Oleh: Dr. Tiar Anwar Bachtiar
(Dosen STAIPI Garut)
Kejayaan fisik suatu bangsa memang melenakan! Orang bisa salah baca sejarah. Kejayaan peradaban suatu bangsa hanya diukur dari tampilan fisik dan hal-hal kasat mata. Peradaban Barat, misalnya, hanya dilihat dari aspek-aspek fisik, berupa gedung-gedung pencakar langit, manusia-manusia berotak pintar, gepokan uang yang menopangnya, dan sistem-sistem ekonomi-politik-sosial yang terlihat oleh mata telanjang.
Lalu, disimpulkan, peradaban Barat maju karena hal-hal fisik tersebut. Lalu, dianggap, untuk maju, tirulah Barat dalam berbagai bentuk fisiknya: termasuk cara berpakaian, bergaul, cara beragama, dan sebagainya. Seorang tokoh sekular di Turki, Abdullah Chevdet, sampai mengimbau, agar umat Islam mengambil apa pun yang datang dari Barat, secara sempurna. Ibarat mengambil pohon mawar: ambil mawar dan durinya sekaligus.
Peradaban memang erat kaitan dengan pencapaian segala hal yang terlihat oleh mata telanjang. Tamun tidak sedikit yang lupa bahwa peradaban justru tegak di atas fondasi tak kasat mata, yaitu komitmen pada moralitas. Saat peradaban itu tegak dan bertumbuh, barangkali moralitas terabaikan untuk dilihat mengingat hal-hal kasat mata segera memenjarakan setiap orang yang melihatnya. Banyak orang baru tersadar bahwa moralitaslah fondasi dari kokohnya peradaban saat peradaban sudah runtuh. Keruntuhan peradaban selalu bersamaan dengan kisah penyelewengan moral tingkat tinggi.

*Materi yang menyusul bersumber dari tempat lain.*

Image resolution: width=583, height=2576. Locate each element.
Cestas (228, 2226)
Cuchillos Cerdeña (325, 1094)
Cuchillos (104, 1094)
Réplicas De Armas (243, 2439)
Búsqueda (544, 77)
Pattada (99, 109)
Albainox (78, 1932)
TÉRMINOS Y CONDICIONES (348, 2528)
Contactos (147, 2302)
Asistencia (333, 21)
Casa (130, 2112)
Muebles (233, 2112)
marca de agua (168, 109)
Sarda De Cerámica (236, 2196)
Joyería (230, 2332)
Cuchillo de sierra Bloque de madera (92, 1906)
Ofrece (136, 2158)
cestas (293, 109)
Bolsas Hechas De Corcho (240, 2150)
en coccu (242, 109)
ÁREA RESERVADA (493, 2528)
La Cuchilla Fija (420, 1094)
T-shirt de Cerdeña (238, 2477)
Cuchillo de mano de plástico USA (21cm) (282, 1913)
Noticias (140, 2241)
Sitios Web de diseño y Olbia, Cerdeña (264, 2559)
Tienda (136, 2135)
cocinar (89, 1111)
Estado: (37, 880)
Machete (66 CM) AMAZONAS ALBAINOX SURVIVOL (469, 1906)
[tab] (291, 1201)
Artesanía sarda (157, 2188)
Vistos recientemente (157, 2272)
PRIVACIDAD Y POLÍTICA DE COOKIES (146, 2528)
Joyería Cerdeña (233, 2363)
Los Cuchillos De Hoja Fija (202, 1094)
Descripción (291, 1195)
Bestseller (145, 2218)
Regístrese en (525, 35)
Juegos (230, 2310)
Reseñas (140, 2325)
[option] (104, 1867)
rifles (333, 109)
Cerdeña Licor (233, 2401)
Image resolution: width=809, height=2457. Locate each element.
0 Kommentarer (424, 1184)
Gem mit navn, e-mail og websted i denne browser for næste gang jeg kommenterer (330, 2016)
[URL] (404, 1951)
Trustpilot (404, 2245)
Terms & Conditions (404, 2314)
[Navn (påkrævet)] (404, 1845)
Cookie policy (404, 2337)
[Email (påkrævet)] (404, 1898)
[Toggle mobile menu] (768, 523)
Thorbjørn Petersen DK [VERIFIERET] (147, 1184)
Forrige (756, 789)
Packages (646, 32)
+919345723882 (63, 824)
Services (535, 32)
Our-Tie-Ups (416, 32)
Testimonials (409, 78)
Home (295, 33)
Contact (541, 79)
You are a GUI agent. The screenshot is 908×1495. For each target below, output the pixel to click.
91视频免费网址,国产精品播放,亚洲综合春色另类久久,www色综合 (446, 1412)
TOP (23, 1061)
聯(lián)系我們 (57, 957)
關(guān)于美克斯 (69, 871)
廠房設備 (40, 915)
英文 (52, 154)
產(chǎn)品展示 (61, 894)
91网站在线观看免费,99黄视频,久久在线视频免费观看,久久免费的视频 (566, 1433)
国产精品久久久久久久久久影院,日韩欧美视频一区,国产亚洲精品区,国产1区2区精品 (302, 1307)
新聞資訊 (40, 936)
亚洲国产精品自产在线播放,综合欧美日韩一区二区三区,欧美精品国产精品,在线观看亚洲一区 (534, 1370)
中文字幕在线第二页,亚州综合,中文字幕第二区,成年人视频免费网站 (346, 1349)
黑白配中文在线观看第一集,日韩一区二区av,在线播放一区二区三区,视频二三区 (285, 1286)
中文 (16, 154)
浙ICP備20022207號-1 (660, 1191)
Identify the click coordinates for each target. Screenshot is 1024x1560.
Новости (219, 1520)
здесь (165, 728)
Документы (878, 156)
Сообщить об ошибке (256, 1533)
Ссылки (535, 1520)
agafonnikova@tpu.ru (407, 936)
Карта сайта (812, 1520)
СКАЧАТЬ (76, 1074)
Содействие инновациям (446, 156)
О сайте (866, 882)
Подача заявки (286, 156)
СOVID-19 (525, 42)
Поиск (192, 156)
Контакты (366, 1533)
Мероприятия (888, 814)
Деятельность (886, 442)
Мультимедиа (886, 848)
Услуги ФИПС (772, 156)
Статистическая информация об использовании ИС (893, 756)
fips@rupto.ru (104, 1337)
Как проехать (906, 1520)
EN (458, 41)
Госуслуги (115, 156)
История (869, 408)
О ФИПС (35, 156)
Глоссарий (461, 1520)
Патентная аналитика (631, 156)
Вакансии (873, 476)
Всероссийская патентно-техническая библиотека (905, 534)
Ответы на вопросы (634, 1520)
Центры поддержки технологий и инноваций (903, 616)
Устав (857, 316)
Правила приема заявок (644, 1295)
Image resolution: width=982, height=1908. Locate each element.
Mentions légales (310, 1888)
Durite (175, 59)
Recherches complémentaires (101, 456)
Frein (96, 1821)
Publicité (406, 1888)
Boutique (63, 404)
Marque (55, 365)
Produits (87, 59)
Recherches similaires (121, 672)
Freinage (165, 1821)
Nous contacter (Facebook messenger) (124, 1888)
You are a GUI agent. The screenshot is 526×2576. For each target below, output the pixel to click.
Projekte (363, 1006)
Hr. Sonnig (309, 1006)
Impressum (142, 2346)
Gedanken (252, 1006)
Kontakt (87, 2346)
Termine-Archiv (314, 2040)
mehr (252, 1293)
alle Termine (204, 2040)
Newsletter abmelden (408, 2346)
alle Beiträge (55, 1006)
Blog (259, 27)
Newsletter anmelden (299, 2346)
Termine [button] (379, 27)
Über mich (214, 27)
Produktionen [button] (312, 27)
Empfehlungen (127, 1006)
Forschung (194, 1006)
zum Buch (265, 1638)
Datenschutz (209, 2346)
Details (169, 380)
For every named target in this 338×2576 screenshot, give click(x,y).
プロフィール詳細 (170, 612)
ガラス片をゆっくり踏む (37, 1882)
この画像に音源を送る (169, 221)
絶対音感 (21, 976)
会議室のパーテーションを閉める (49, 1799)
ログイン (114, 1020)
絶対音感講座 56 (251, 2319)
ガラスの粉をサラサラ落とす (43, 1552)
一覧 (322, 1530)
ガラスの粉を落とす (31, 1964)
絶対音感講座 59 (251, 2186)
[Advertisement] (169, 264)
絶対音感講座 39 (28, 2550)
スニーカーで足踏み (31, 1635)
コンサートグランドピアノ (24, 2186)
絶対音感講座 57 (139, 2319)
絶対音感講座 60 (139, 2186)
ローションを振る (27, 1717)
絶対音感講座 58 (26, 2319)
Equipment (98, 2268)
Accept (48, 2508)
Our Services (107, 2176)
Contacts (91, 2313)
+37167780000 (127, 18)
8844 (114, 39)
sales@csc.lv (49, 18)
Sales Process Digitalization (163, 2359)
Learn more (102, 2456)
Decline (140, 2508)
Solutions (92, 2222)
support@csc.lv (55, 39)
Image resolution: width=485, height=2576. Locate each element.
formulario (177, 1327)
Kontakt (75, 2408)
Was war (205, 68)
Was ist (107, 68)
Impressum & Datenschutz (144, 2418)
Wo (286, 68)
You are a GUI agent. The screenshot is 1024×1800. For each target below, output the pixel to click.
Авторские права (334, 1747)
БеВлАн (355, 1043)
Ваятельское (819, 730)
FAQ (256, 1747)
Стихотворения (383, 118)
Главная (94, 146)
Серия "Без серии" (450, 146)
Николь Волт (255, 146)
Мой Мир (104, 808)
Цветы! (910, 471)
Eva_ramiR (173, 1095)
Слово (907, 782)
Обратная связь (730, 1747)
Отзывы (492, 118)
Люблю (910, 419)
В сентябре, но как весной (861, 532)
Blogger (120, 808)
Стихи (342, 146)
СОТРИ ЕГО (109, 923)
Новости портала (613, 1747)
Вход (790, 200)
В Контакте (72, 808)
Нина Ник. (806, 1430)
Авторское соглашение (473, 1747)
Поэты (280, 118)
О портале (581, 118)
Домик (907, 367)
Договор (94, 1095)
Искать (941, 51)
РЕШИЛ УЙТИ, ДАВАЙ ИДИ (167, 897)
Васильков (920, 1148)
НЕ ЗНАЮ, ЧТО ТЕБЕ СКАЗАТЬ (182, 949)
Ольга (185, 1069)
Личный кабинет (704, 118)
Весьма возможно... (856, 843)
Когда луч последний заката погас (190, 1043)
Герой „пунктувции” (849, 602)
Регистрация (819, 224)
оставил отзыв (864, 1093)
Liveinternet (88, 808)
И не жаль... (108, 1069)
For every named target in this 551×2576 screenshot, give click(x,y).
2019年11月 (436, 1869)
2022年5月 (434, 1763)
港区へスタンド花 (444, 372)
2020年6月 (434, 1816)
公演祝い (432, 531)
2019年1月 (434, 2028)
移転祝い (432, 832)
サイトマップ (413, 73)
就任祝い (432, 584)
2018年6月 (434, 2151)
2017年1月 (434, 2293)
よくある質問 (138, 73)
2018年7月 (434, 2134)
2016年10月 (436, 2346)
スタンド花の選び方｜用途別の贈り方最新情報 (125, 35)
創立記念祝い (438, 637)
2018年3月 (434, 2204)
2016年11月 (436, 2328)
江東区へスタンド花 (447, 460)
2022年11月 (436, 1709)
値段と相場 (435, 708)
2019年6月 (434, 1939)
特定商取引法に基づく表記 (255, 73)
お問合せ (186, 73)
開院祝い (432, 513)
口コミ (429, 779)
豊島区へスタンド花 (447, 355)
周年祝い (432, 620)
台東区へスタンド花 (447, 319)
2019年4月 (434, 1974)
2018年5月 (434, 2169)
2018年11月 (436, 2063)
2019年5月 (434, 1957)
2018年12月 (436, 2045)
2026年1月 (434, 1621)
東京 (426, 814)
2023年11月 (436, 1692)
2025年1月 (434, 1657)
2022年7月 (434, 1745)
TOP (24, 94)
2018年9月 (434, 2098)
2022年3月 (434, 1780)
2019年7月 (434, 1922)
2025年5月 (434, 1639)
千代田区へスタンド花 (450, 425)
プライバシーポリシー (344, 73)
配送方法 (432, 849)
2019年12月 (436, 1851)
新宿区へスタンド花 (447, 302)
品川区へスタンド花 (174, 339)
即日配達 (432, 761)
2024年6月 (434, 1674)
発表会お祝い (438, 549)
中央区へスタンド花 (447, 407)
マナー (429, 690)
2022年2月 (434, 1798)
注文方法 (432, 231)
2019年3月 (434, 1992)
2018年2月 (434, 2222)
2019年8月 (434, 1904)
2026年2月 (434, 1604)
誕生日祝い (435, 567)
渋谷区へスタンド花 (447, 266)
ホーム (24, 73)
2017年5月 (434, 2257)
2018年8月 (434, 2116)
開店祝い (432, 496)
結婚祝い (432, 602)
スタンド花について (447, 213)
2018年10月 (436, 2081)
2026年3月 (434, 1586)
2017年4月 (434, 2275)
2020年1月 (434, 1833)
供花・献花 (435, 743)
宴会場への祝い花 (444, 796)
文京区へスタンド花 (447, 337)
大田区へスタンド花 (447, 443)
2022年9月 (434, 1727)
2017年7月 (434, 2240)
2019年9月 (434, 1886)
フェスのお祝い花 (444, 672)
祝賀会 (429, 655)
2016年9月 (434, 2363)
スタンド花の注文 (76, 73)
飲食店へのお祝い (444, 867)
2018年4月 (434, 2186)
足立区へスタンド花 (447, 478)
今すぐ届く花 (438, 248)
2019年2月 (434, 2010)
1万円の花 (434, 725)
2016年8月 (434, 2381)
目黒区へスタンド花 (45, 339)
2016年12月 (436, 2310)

Oleh sebab itu, untuk melihat betapa penting moralitas dalam pembangunan peradaban ini, pembacaan terhadap sejarah harus kita arahkan pada kehancuran suatu peradaban. Dalam sejarah kita, misalnya, banyak sejarah kehancuran mengajarkan mengenai hal ini. Salah satunya mengenai kawasan Asia Tenggara (baca: Melayu) pada abad ke-14 dan 15. Dalam catatan Anthony Reid (Asia Tenggara dalam Kurun Niaga Jil. I dan II, 2011 dan 1998), kawasan Asia Tenggara pada abad-abad 14 dan 15 boleh dikatakan sebagai salah satu kawasan berperadaban maju. Bahkan lebih maju dibandingkan dengan kawasan Eropa saat itu. Salah satu yang menjadi primadona kawasan ini saat itu adalah rempah-rempah hingga menjadi daya tarik para pedagang dari seluruh dunia. Orang-orang Eropa pun datang, salah satunya karena ingin mendapatkan akses langsung terhadap perdagangan rempah-rempah.
Salah satu yang menandai Asia Tenggara sebagai wilayah kaya dan maju adalah tumbuhnya kota-kota pelabuhan dagang internasional yang selalu ramai dikunjungi pedagang dari berbagai belahan dunia. Di ujung sebelah Barat terdapat Aceh, kemudian disusul Malaka, Banten, Demak, Surabaya, Banjar, Makassar, hingga kota-kota pelabuhan kecil di beberapa daerah Maluku. Kota-kota pelabuhan itu umumnya dikuasai oleh raja-raja Muslim yang memiliki reputasi internasional yang baik. Mereka memainkan peran yang cukup penting dalam perdagangan internasional.
Masa-masa berikutnya, kejayaan itu beralih, saat VOC berhasil mengubah situasi. Kerajaan-kerajaan yang semula amat kokoh, akhirnya terpaksa berada di bawah kendali perusahaan dagang Belanda itu. Dua abad berikutnya, perusahaan dagang Belanda VOC dan perusahaan dagang Inggris EIC-lah yang memainkan peranan sentral di kawasan ini. Bahkan sebagian wilayah kerajaan Muslim terpaksa harus menyerahkan kekuasaannya kepada perusahaan-perusahaan dagang semi-pemerintah ini. Kerajaan-kerajaan yang sebelumnya kaya pun terpaksa harus menerima kenyataan, menjadi miskin.